Fussball-EM: Die Gatekeeper der Swissness
Ach, Fussball! Da geht draussen vor der Bar das hurrapatriotische Gehupe los, aber für einmal ist das alles nicht so schlimm. Die Schweiz hat gerade den Weltmeister aus dem Turnier geworfen, in einem Riesenspiel mit höllischer Dramaturgie. Aber erst, als Captain Granit Xhaka sich vor der Fernsehkamera genüsslich durch die Haare streicht und den Zeigefinger vor den Mund hält, wird klar, warum sich dieser Moment so gut anfühlt: Es ist, als hätte diese Nationalmannschaft soeben ein Spiel gegen die Schweiz gewonnen. Oder besser: gegen die alte Schweiz, die in der Realität immer weniger existiert, als Idee aber nach Kräften am Leben erhalten wird.
Diese alte Schweiz hat schon immer den aufrichtigen Blick in den Spiegel gescheut. An viel zu vielen Orten bleibt sie masslos überrepräsentiert – gerade auch in der Fussballberichterstattung. So war etwa im SRF-Studio nach dem Schlusspfiff, in diesem Moment des grössten Erfolgs, eine gewisse Konsternation spürbar: Die Herren dort wussten, dass Xhaka auch sie meinte, als er sagte, mit seinem Team gerade «sehr vielen den Mund gestopft» zu haben. Dieselben Herren, die sich von schlechten Nati-Auftritten schon mal persönlich beleidigt fühlen und die Loyalität der Fussballer latent infrage stellen. Die sich darüber beklagen, dass diese Mannschaft vor und an der EM «unnötige Nebenschauplätze» eröffnet habe – dabei waren sie es, die Nichtigkeiten wie Frisuren und Hymnensingen erst zum Schauplatz erklärt hatten.
Überhaupt ist Fussballjournalismus ja eine eigenartige Sache. Eigentlich geht es darum, ein Spiel zu beschreiben und bestenfalls noch das ganze Milliardengeschäft drumherum. Üblicherweise scheinen sich diese Sportjournalisten aber in der Richterrolle zu gefallen: Unterirdisch gespielt! So darfst du nicht verteidigen! Den musst du machen! Ob ihre sportliche Expertise zum Urteilen ausreicht, ist traditionsgemäss Stoff für ausufernde Diskussionen. Problematischer wird es aber dann, und zwar viel zu oft, wenn die Richtersprüche vom Fussball- weg ins gesellschaftspolitische Feld führen – immer im scheinbar unschuldigen Selbstverständnis, gänzlich unpolitisch den gutschweizerischen Common Sense zu vertreten. So zetteln Sportredaktionen regelmässig Migrationsdebatten an, in denen die echten ExpertInnen kaum vorkommen: die migrantische Schweiz, die meistens nur gemeint, selten aber gefragt wird. Veranstaltet wird stattdessen ein substanzloser Schlagabtausch zwischen den Gatekeepern der Swissness.
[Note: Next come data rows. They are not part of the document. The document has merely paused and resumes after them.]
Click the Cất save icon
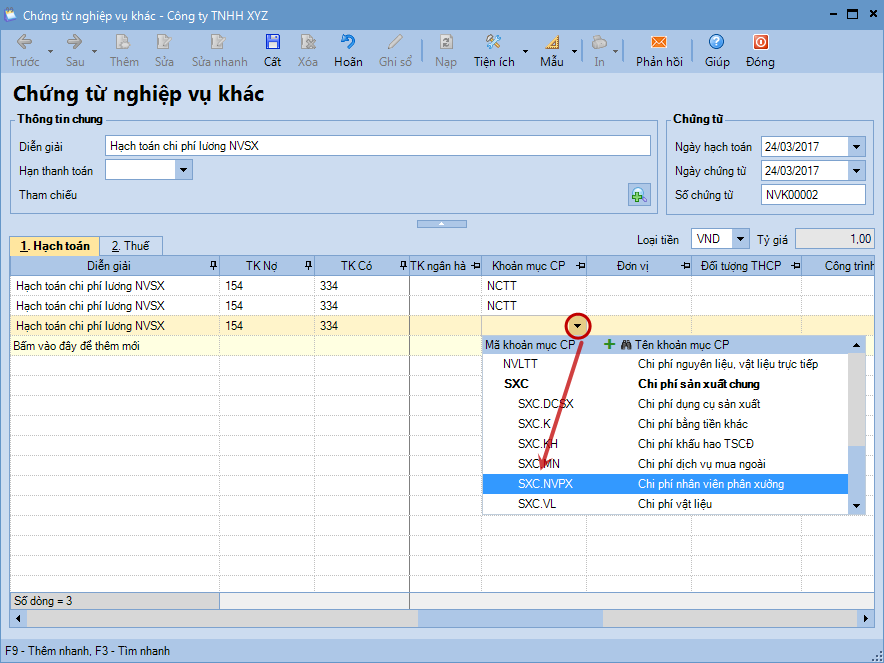This screenshot has width=884, height=663. (x=272, y=43)
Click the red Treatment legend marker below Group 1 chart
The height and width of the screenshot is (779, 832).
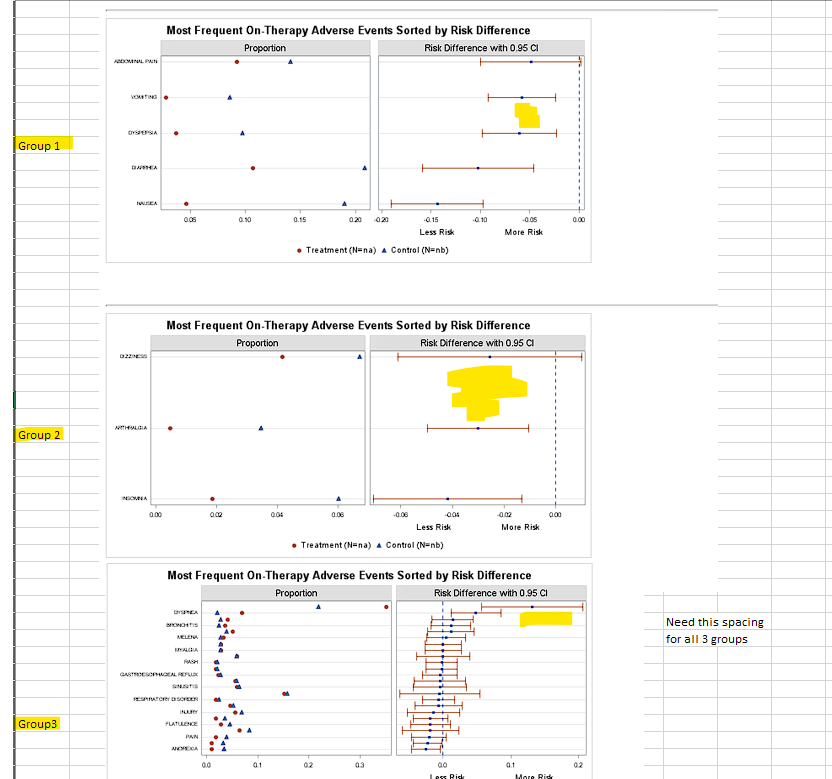(298, 250)
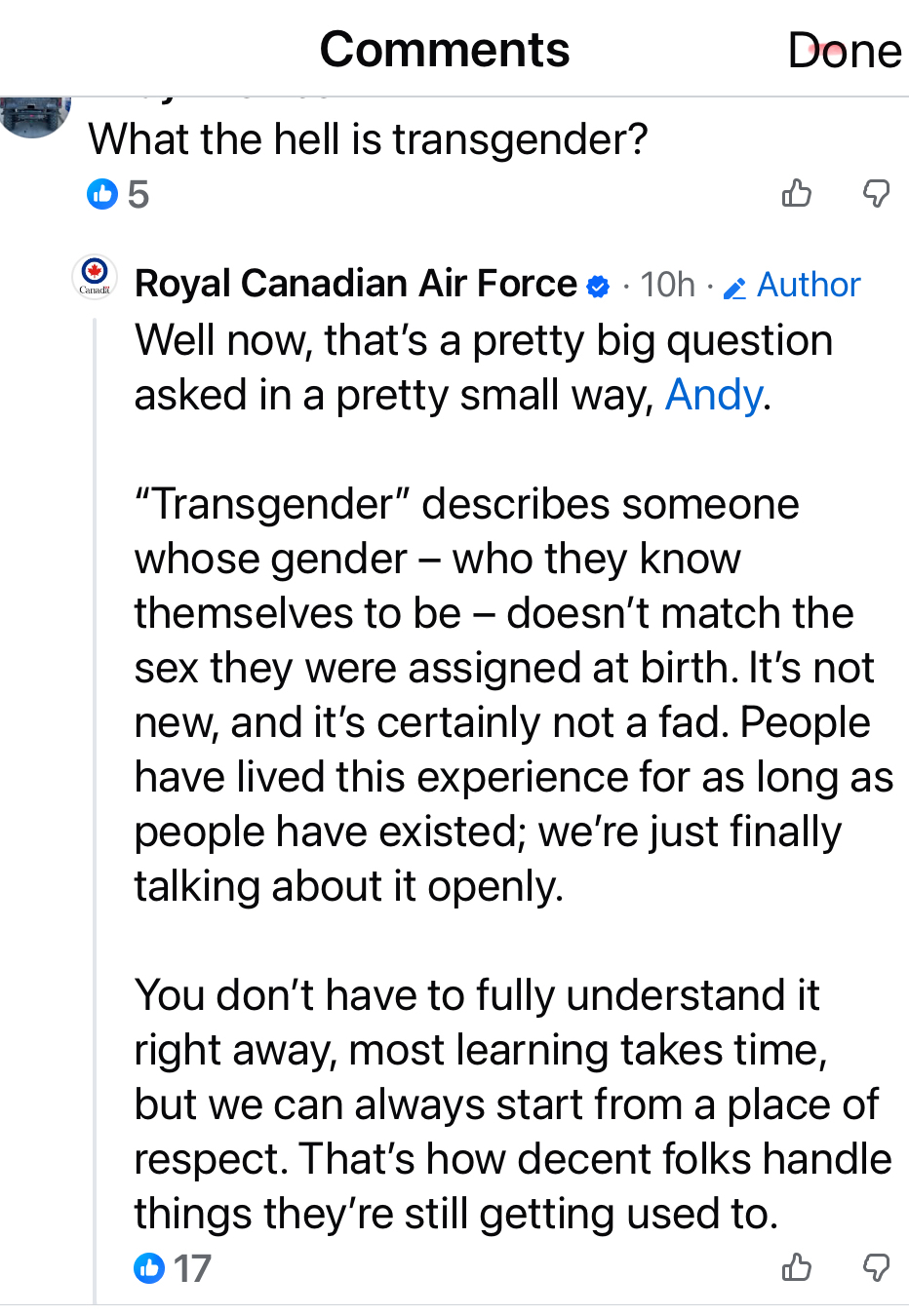
Task: Tap the Comments header title
Action: click(x=445, y=50)
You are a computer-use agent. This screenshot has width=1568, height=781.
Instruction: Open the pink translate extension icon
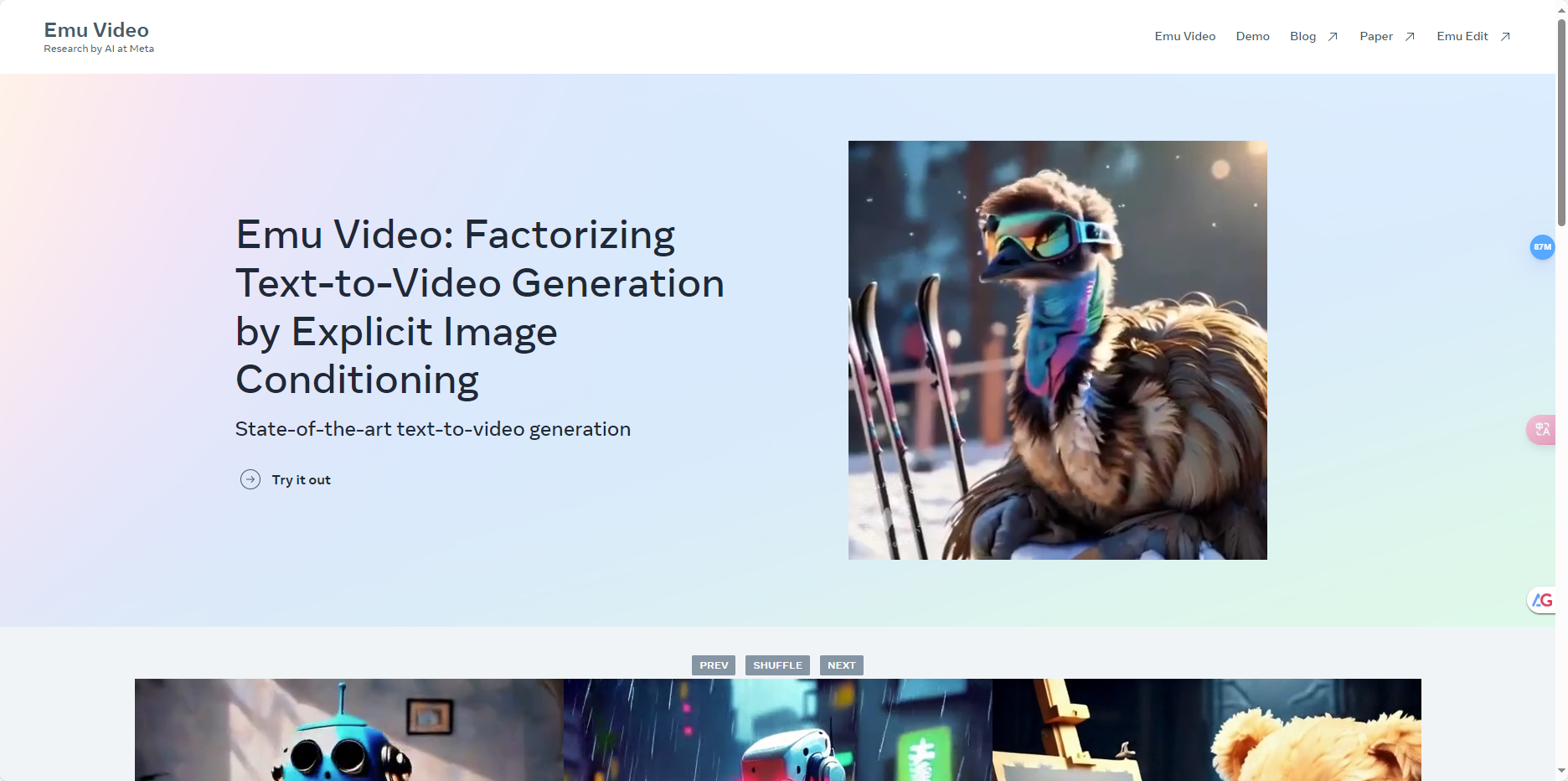[x=1542, y=429]
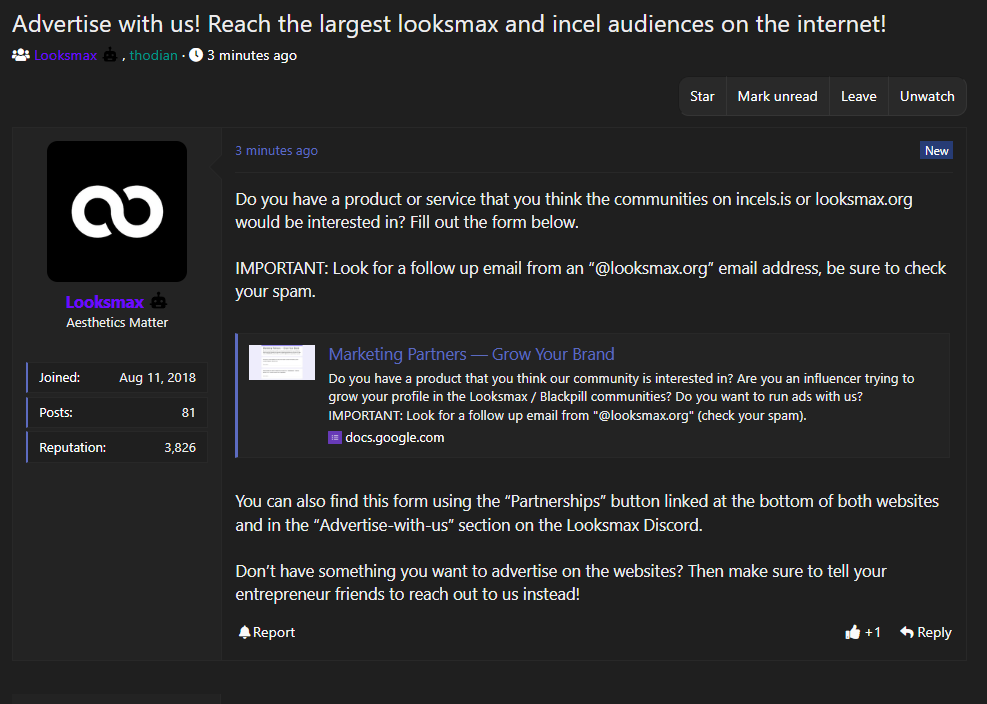Click the docs.google.com source text

click(x=395, y=438)
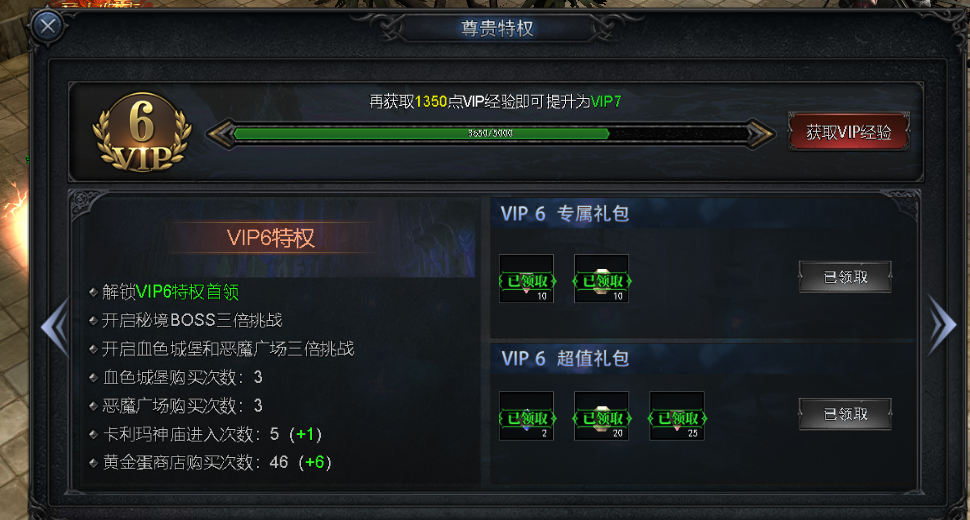Click 已领取 button for VIP 6 超值礼包
The image size is (970, 520).
845,414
Und das wohl Frustrierendste daran sind ausgerechnet die Argumente jener, die sich schützend vor die angegriffenen Fussballer stellen: Sie reden gern von «gelungener Integration» oder von «fremden Kulturkreisen», aus denen «Werte» mitgebracht würden, die dem Schweizer Fussball noch gefehlt hätten. Die paternalistische Vereinnahmung erreichte diese Woche ihren Höhepunkt, als sich die Kritiker gar noch dafür lobten, das Team mit ihren Kampagnen wachgerüttelt zu haben. Eine geglückte Züchtigungsmassnahme soll es also gewesen sein, die das erfolgreichste Nationalteam der Geschichte wieder auf den richtigen, auf den schweizerischen Weg gebracht habe.
Die Erzählung wird kaum verfangen. Zu weit hat sich die Gilde der Experten schon ins Abseits schwadroniert, zu deutlich war der Triumph der Mannschaft über die Quengelei der überholten Schweiz. Ob damit ein Durchbruch gelungen ist, der die Schweiz nachhaltig verändern wird, wie es mancherorts heisst? Im Fussballkosmos selbst wird die Debatte erfahrungsgemäss verpuffen, sobald der Wind wieder dreht. Umso wichtiger sind die Anknüpfungspunkte zur politischen Schweiz: etwa zum Stimm- und Wahlrecht und zur erleichterten Einbürgerung für alle, die in diesem Land leben. Womöglich ist ja der Zeitpunkt für solche Forderungen so günstig wie nie: jetzt, da das Nationalteam den Schweizermachern für einen Moment den Mund gestopft hat. Überhaupt darf die alte Schweiz auch gerne dort bleiben, wo sie sich offensichtlich am liebsten austobt: auf Nebenschauplätzen.